**WHAT YOU SHOULD DO:** Range to output from the entries below: the line containing "743x450 pixels. How" through the line containing "Task: Click the red Delete button". Set it down exactly, ends included, nothing else.
DATA SECTION below:
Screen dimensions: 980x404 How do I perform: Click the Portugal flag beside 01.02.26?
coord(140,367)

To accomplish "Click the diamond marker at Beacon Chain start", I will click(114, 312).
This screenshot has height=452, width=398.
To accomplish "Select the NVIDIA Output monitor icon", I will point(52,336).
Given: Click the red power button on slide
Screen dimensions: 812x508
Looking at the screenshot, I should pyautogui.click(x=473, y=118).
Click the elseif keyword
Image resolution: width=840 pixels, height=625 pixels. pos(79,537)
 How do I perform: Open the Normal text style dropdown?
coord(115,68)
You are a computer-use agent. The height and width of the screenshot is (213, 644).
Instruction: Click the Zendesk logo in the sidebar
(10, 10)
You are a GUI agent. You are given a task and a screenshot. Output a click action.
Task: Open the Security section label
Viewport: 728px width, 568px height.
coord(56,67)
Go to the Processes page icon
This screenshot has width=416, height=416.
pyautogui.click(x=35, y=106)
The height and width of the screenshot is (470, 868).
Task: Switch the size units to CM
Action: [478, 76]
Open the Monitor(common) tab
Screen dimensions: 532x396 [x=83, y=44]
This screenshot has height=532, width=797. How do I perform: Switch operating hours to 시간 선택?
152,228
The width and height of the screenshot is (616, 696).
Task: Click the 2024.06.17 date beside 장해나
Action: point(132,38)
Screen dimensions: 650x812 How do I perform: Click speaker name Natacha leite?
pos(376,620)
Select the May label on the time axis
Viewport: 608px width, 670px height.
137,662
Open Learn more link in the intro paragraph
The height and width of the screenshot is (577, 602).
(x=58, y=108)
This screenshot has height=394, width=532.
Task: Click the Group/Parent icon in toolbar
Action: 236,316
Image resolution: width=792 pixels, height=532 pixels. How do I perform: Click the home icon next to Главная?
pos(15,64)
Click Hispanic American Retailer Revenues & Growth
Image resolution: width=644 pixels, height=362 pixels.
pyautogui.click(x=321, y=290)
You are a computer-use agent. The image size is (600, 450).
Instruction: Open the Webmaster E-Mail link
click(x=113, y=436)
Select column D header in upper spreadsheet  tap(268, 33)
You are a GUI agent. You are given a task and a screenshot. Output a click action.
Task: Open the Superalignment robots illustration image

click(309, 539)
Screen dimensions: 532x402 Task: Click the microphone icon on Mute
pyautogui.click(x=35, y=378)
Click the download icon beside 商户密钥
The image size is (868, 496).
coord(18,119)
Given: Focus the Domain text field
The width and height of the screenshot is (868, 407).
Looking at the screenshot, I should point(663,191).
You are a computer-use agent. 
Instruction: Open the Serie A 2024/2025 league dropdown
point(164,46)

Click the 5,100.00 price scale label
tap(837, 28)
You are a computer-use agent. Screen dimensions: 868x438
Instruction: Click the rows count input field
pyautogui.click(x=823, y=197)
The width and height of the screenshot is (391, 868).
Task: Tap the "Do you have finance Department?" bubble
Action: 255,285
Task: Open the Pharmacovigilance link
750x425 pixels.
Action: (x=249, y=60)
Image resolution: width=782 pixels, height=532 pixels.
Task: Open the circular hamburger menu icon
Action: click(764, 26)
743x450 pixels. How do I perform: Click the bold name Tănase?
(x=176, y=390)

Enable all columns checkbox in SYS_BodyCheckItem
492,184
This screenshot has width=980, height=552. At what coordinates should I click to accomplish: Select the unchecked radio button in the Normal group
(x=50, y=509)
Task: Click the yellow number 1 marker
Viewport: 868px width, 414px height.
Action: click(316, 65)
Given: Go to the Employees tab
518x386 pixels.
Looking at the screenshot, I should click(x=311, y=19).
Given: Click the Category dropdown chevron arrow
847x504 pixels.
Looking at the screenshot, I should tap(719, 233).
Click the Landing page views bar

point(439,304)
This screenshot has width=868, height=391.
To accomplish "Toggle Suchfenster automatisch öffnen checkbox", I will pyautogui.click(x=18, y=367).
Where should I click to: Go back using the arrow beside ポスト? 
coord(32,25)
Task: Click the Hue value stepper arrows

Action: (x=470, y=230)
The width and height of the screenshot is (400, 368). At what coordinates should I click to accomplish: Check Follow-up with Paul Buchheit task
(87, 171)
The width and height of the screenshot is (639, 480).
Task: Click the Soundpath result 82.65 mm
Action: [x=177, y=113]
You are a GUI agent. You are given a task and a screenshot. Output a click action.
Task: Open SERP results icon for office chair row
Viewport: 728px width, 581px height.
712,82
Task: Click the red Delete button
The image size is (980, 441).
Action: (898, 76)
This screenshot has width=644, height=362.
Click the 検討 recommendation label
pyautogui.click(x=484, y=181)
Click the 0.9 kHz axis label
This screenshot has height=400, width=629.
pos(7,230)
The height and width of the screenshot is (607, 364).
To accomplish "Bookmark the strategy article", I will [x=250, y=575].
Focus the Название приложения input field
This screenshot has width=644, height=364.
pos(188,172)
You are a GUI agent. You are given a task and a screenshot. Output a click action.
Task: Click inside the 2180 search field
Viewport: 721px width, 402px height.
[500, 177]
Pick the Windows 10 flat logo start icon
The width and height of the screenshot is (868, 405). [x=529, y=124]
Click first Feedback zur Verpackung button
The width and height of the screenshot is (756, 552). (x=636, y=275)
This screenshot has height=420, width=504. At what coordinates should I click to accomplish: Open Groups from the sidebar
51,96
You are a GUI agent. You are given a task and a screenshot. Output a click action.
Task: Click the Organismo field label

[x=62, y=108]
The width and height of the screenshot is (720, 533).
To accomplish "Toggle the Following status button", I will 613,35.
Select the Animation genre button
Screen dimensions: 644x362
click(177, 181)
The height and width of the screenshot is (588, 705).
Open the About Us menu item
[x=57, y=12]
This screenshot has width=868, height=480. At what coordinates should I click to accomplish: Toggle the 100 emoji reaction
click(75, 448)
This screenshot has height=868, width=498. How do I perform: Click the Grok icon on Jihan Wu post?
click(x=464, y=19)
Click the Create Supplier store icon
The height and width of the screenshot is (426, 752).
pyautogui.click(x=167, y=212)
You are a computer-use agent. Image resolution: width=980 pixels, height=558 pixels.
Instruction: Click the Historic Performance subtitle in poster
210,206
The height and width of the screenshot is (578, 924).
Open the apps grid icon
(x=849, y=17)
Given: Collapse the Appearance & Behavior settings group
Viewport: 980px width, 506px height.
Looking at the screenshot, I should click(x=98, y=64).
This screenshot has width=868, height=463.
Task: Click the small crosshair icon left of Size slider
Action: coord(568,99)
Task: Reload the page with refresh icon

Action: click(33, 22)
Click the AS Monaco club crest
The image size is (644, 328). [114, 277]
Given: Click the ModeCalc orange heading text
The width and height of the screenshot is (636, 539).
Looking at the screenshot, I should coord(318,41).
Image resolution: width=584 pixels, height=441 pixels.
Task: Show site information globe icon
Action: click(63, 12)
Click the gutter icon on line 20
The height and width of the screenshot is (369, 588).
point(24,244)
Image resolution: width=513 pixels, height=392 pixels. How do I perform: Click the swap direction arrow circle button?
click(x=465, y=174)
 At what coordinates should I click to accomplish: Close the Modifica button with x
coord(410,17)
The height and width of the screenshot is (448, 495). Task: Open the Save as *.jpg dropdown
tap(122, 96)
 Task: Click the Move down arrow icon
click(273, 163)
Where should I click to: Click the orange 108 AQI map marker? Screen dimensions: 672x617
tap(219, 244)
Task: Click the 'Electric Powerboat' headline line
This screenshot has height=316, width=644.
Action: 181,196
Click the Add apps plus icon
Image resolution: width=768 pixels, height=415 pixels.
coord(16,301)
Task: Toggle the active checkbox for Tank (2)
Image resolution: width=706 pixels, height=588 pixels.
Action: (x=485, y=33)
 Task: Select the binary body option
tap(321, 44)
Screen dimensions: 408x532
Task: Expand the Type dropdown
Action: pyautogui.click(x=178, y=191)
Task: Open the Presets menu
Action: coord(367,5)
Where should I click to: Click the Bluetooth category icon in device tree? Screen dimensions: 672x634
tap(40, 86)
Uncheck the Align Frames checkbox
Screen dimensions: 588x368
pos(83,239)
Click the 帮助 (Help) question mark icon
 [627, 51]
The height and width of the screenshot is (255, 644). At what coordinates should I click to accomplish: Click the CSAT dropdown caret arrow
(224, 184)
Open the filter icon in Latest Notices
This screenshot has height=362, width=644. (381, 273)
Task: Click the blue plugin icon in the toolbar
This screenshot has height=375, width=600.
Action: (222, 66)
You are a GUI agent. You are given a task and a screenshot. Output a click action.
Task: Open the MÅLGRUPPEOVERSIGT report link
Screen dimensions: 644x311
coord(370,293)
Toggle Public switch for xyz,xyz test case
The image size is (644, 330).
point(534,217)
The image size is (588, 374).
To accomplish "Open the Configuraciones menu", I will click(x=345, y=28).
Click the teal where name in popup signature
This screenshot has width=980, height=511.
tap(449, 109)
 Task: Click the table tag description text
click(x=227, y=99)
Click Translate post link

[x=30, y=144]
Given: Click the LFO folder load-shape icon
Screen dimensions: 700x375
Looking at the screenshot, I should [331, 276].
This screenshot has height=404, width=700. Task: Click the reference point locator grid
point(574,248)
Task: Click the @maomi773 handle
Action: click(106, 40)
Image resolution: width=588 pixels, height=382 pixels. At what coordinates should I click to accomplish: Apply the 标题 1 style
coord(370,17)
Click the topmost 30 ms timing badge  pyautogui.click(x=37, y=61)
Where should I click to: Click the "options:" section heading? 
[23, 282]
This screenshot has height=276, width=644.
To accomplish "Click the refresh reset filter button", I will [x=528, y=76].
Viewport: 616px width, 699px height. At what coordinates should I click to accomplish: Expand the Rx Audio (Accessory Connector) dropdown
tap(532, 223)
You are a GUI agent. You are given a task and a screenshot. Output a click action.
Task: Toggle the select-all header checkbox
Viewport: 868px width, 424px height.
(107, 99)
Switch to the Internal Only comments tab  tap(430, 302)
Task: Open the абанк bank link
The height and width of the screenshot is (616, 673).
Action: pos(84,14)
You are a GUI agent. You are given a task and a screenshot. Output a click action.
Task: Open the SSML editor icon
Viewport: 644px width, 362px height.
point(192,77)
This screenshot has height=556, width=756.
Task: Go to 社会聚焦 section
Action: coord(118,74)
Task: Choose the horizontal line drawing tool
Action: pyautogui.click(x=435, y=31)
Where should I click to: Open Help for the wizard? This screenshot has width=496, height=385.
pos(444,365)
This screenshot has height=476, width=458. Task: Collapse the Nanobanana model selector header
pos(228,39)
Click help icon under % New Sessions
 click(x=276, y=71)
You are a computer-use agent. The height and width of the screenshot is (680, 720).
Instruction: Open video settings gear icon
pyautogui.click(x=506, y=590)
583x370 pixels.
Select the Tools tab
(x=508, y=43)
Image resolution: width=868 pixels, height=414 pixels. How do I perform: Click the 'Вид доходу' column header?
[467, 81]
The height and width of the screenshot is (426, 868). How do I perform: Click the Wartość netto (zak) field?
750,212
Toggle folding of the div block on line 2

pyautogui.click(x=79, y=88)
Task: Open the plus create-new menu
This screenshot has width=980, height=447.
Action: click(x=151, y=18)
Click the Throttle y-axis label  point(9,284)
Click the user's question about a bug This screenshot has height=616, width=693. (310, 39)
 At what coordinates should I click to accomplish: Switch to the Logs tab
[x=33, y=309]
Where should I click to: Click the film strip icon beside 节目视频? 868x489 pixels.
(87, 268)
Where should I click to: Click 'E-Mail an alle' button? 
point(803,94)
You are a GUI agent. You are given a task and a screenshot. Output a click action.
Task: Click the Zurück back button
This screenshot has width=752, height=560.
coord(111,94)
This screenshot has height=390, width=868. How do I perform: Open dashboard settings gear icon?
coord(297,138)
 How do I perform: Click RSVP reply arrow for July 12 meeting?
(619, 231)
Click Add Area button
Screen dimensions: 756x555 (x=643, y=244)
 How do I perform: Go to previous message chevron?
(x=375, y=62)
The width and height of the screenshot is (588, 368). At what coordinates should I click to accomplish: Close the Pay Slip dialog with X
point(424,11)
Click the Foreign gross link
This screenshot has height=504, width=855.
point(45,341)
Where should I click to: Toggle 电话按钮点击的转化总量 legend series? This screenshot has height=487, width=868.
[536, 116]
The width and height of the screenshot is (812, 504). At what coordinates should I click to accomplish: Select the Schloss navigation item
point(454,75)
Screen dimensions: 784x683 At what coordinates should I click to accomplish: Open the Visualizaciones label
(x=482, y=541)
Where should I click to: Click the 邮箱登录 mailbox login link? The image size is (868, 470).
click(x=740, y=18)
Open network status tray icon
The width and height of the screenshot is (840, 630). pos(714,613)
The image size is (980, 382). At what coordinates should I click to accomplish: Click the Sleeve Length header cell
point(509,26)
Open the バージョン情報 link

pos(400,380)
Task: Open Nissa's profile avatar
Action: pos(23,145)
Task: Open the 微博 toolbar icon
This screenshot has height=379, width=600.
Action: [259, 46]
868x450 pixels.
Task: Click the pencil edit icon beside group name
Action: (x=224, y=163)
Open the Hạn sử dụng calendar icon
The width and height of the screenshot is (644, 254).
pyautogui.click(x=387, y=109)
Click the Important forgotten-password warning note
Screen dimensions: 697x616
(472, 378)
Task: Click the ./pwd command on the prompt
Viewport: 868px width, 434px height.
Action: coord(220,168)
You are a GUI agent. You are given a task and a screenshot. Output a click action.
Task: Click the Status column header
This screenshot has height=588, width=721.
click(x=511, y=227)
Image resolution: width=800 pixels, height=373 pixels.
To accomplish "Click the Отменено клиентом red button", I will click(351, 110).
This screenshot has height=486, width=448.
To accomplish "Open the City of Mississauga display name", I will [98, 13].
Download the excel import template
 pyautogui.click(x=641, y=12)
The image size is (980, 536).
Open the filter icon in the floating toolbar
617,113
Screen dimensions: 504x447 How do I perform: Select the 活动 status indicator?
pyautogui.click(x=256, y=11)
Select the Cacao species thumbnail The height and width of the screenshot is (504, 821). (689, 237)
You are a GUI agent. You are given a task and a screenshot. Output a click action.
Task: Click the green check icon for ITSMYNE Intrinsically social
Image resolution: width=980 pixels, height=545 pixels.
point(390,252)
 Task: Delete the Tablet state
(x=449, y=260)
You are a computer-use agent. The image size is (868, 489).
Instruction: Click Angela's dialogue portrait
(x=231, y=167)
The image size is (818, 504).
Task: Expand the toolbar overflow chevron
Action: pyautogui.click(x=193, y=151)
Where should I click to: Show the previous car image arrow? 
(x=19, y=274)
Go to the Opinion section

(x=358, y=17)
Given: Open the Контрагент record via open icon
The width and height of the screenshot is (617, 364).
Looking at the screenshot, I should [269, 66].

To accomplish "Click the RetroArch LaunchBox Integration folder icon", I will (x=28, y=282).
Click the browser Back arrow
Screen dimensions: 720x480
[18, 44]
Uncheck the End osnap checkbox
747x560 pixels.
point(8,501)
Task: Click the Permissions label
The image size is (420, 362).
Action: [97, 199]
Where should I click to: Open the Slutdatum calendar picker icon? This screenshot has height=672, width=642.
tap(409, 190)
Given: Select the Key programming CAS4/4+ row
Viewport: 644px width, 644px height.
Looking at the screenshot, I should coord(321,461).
End of DATA SECTION.
**RESULT BELOW:**
743x450 pixels. How do I perform: Click the bold name Tănase?
(x=176, y=390)

Enable all columns checkbox in SYS_BodyCheckItem
492,184
This screenshot has width=980, height=552. At what coordinates should I click to accomplish: Select the unchecked radio button in the Normal group
(x=50, y=509)
Task: Click the yellow number 1 marker
Viewport: 868px width, 414px height.
Action: click(316, 65)
Given: Go to the Employees tab
518x386 pixels.
Looking at the screenshot, I should click(x=311, y=19).
Given: Click the Category dropdown chevron arrow
847x504 pixels.
Looking at the screenshot, I should tap(719, 233).
Click the Landing page views bar

point(439,304)
This screenshot has width=868, height=391.
To accomplish "Toggle Suchfenster automatisch öffnen checkbox", I will pyautogui.click(x=18, y=367).
Where should I click to: Go back using the arrow beside ポスト? 
coord(32,25)
Task: Click the Hue value stepper arrows

Action: (x=470, y=230)
The width and height of the screenshot is (400, 368). At what coordinates should I click to accomplish: Check Follow-up with Paul Buchheit task
(87, 171)
The width and height of the screenshot is (639, 480).
Task: Click the Soundpath result 82.65 mm
Action: [x=177, y=113]
You are a GUI agent. You are given a task and a screenshot. Output a click action.
Task: Open SERP results icon for office chair row
Viewport: 728px width, 581px height.
712,82
Task: Click the red Delete button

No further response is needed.